Ambivalent and Vague

This page is the only Fan Fic.

あなたに似た声 6

voice2.png
俺の声、僕の声

 
 この現実は、いつもの延長なのか。それとも、偽りの世界なのか。


 あの日以来、二人は今までと同じように日常生活を送りながらも、その間にはどこかズレが生じていた。話をしたくても、どう言葉にすればいいのか考えてしまうのはお互い様で、聞きたいことは何も言えずないまま、ただ時間ばかりが過ぎていく毎日だ。


 撩はあれから、依頼人である久留井圭一の人柄からその周辺までを徹底的に調べ上げた。

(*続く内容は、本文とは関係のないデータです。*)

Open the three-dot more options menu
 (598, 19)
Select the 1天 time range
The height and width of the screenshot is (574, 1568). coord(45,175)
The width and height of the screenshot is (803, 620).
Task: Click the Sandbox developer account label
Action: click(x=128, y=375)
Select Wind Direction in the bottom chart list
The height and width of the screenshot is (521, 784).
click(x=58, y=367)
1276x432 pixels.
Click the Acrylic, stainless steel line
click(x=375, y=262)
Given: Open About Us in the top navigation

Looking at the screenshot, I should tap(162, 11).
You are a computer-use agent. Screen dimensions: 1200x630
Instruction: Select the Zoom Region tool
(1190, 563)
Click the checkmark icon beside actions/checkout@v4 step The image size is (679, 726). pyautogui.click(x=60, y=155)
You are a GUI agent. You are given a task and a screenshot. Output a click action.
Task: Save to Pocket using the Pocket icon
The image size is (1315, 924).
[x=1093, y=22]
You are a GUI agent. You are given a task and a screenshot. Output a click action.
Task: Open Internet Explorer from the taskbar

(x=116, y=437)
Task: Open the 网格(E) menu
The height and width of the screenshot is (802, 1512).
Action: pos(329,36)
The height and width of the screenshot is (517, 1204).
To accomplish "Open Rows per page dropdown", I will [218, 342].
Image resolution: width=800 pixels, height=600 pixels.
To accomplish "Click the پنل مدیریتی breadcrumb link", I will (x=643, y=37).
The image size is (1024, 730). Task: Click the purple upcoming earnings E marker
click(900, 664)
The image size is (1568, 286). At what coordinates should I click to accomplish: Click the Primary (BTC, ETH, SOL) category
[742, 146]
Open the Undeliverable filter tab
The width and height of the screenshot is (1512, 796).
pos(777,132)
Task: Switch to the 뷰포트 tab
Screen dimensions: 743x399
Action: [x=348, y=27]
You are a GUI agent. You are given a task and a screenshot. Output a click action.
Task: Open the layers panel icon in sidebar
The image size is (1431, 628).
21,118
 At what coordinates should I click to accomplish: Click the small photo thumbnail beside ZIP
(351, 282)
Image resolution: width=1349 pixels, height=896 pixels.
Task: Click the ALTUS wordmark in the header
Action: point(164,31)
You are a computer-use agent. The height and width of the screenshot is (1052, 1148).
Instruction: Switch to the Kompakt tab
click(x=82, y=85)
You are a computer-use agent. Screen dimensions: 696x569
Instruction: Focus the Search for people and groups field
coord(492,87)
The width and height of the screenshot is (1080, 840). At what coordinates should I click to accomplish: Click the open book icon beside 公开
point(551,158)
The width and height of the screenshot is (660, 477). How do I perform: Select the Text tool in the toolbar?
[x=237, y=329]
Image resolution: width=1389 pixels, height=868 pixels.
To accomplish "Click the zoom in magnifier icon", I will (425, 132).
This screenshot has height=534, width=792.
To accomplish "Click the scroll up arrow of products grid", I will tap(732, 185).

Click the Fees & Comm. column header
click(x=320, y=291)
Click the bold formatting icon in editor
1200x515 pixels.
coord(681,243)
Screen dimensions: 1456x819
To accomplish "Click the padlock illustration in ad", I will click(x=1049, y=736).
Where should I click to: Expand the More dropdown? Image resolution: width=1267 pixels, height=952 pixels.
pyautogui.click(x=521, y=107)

ミックが言っていたとおり、叩いてもホコリなど出てくる人物ではなかった。
 地位も何もかもを持っている男、それは撩だって同じだ。圭一は表でそれを成し、撩は裏というだけなのだ。だが、裏の世界には危険がつきまとい、どうしても二人で生き抜くには、ある種の覚悟が必要だった。なにがなんでも守り抜くと約束しておきながら、共にこれからも生きていくためには香の覚悟も必要だろう。香の手を血に染めさせるということでは決してなく、あくまでも気持ちの問題だ。だが、相手が圭一であれば、そうする必要などない。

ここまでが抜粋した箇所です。